Well I made it through 131 consecutive locks without assistance from a volockie and then on the 132nd - Bosley bottom lock - I encountered an excellent one.

 

Asked if I wanted assistance and when I said he was welcome to assist he worked with me up to lock 3 where he needed to drop back down to the bottom (on his bike) to chain lock 2 shut. Reappeared at lock 1 again and then later as I was pulling up to the landing for Royal Oak swing bridge he appeared down the towpath saying “Good timing, I can work it for you”. So an actual volswingie. Presumably on his way home.

 

As there was only him it meant I still had plenty to do so I didn’t have my enjoyment spoiled.
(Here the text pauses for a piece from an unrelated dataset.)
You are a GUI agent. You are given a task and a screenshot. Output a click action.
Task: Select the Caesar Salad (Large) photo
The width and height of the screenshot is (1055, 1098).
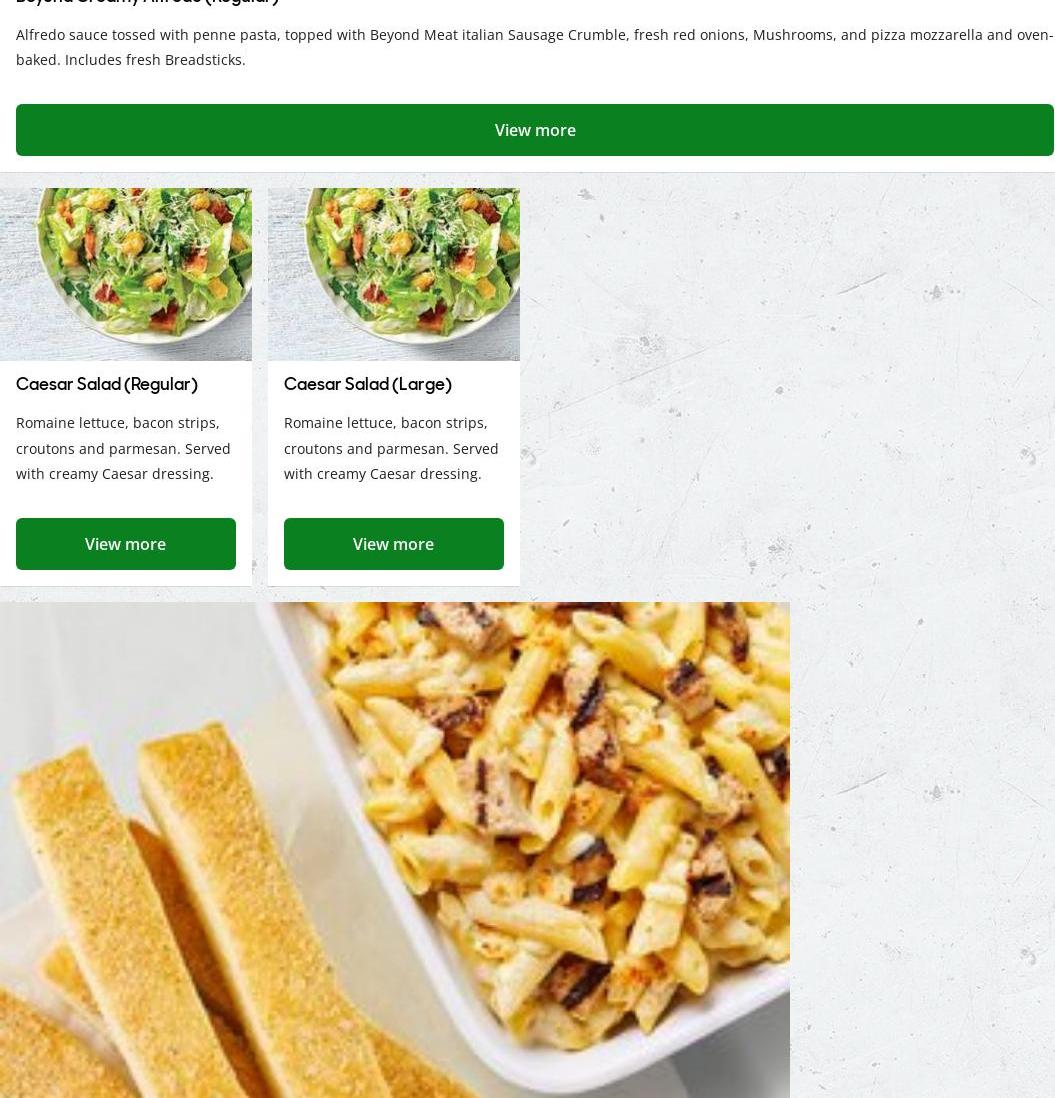393,274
He waited for confirmation that I was ready for paddles but quickly leant that once I’d got the boat set - I stayed on at the bottom two where other boaters helped - and my line around the middle bollard I was good for them to be deployed without undue fuss. I wound one paddle myself anyway. 

 

Half way up I asked if he was the only volockie on duty and he replied that there were three but the others rarely left the top lock. I only saw one other but at least he was friendly.

 

And that kind of sums the scheme up. For every really useful volockie there’s one that realistically serves no purpose.
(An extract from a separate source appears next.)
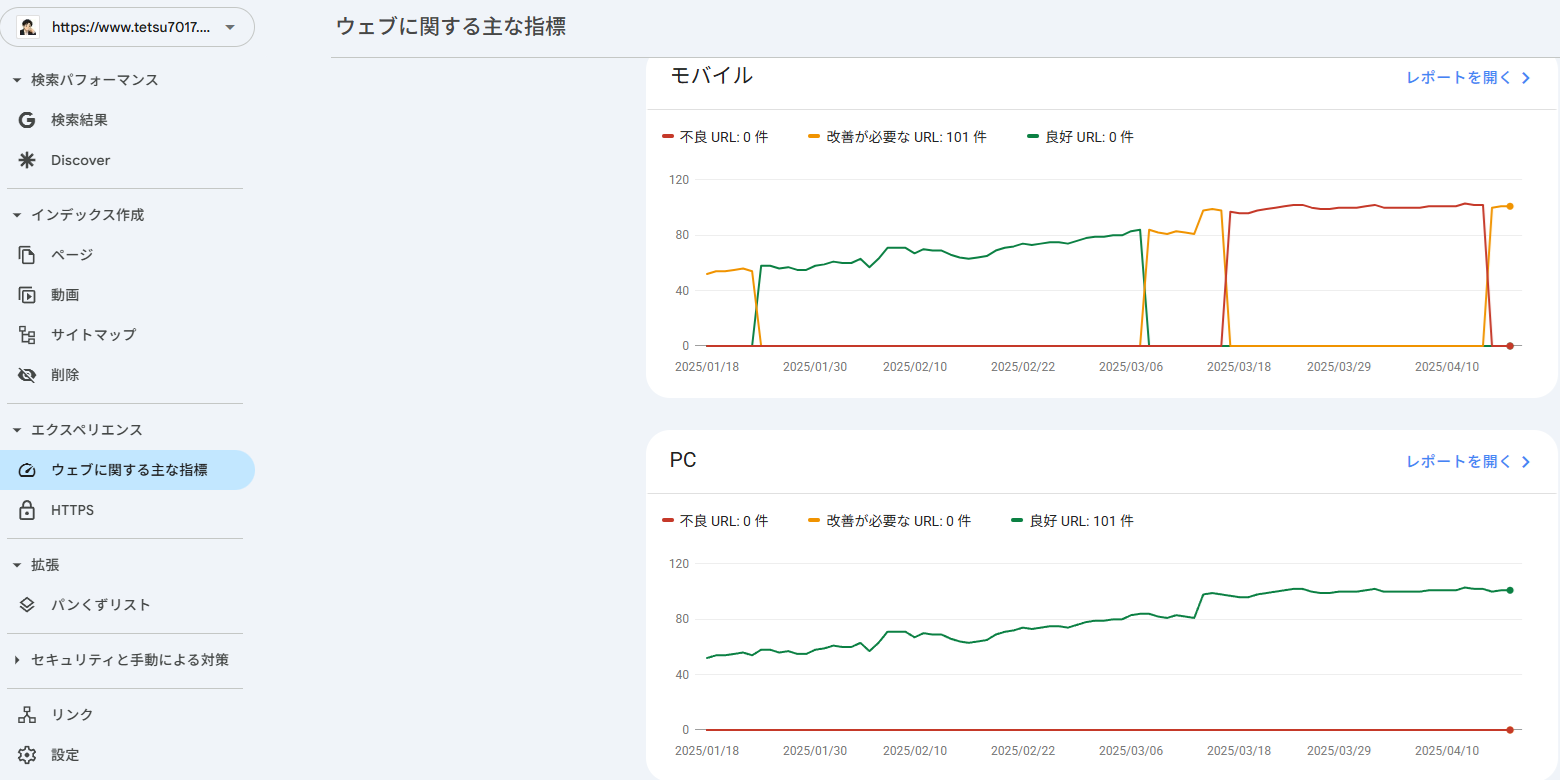Open the モバイル report link
The image size is (1560, 780).
coord(1468,78)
I'm not sure why people find that that that scenario is a problem. So long as a vollie does not do actual harm then they can stand and watch, chat with mates, enjoy the view, just as much as anyone else. Volunteers are just that - they cannot add to any service commitment by CaRT since they can withdraw their labour at zero notice. That's volunteering (as other sectors, esp care sector) have  found to their cost. But when they are useful, great!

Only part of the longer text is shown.